_SFIDA_. Come si traduce in inglese questa frase del brano proposto riportato più sotto: «La creatività è attraversare strade che non abbiamo mai percorso, la creatività è immaginare delle svolte inedite nella nostra vita.»?

_BRANO PROPOSTO_.
════════════════
La creatività viene di conseguenza: chi ha il coraggio di andare avanti, di affrontare di petto l’esperienza di Dio, l’esperienza della fede, l’esplorazione del suo mistero, la rivelazione della sua presenza, allora scopre per necessità, il bisogno della creatività, perché Dio per ognuno di noi apre strade nuove. La creatività è necessaria, è la capacità di immaginare, esplorare percorsi nuovi, orizzonti nuovi, cammini inediti, passi non attuati, strade mai attraversate. Ogni tanto mi capita – grazie a Dio sempre più raramente – di percorrere strade nuove nella diocesi per accorciare le distanze e i tempi di percorrenza, e dire: “Qui non ci sono mai passato, è la prima volta che passo da questa strada”. La creatività è attraversare strade che non abbiamo mai percorso, la creatività è immaginare delle svolte inedite nella nostra vita. Manchiamo di creatività, anche le nostre parrocchie, le nostre comunità sono ripetitive. Lo dico anche in merito a quello che è il cammino dell’Oasi, come nel cammino di una parrocchia: “Ma qui, oggi, non più ieri, il Signore che cosa ci sta chiedendo rispetto a quando è nata l’Oasi più di 30 anni fa?”. Il Signore che cosa chiede all’Oasi? Forse le stesse cose di 30 anni fa? E’ una domanda. La creatività e l’immaginazione nell’interpretare la Parola di sempre, che non cambia, e anche l’Oasi Mariana Betania cambia. Non cambia la Parola, cambia il mondo. Dunque la Parola di sempre, quale immaginazione e creatività può oggi chiedere a noi per ulteriori passi? Quante volte Papa Francesco ha chiesto – e lui lo ha fatto – di scombinare la rigidità dei nostri schemi, perché a volte siamo come in una gabbia, che può diventare una prigione, che non ci permette di guardare da una finestra, per vedere qualcosa di nuovo, che forse è lì, fuori, ad attendere, per captarlo, interpretarlo, coglierlo. Cercate di non essere mai uguali a voi stessi, perché quando cominciamo a diventare a ripeterci troppo vuol dire che stiamo già invecchiando: è la sclerosi spiritual e pastorale. Quando noi cominciamo a ripeterci è un guaio: quando un prete ripete sempre le stesse ha esaurito le sue energie. Quando inizia a mancare la creatività e l’immaginazione nel dire l’annuncio di sempre, può significare il declino.
════════════════
_RECORD FORNITI_.
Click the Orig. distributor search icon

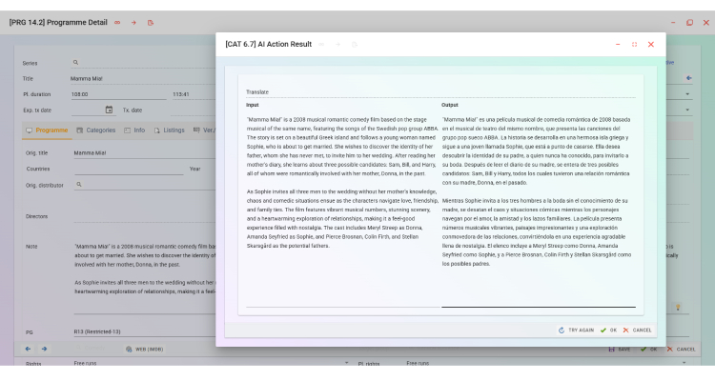[x=78, y=184]
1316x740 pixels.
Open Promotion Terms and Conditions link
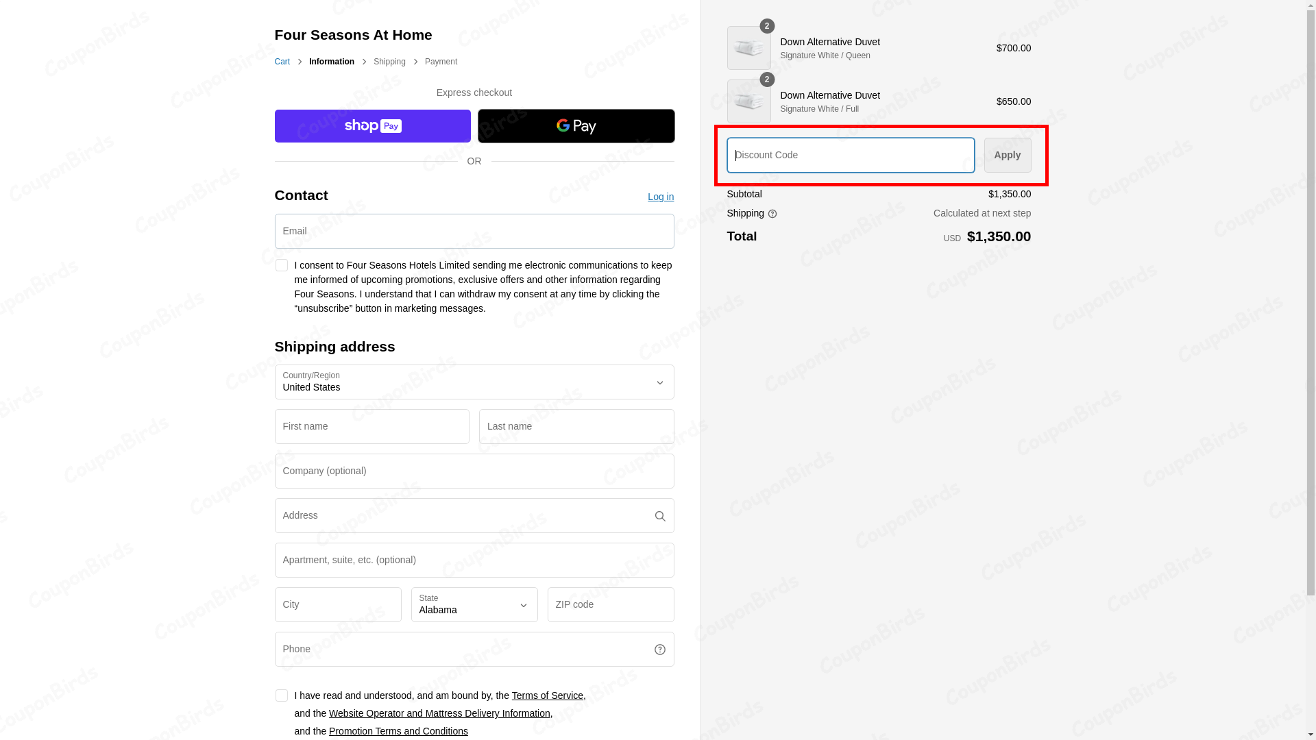click(398, 731)
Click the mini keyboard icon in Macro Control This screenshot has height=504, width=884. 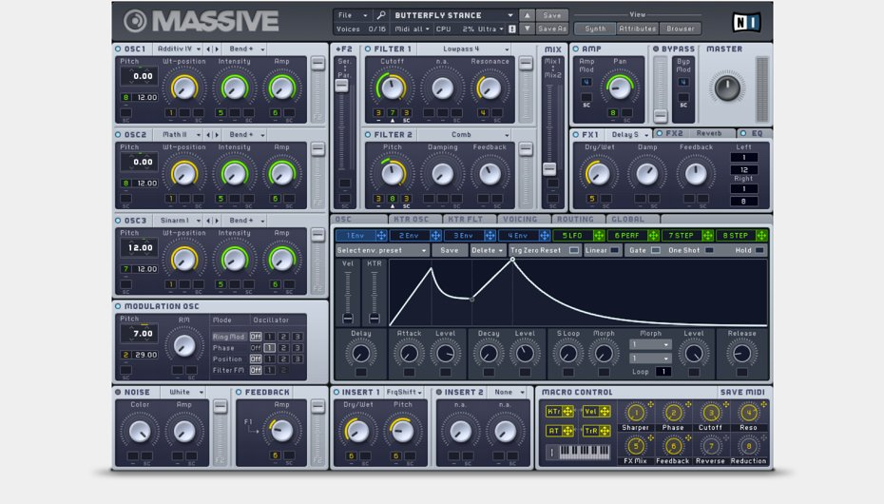click(586, 452)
════════════════
_RISPOSTA COMPLETA_. Creativity is traveling roads we have never taken; creativity is imagining unprecedented turns in our lives.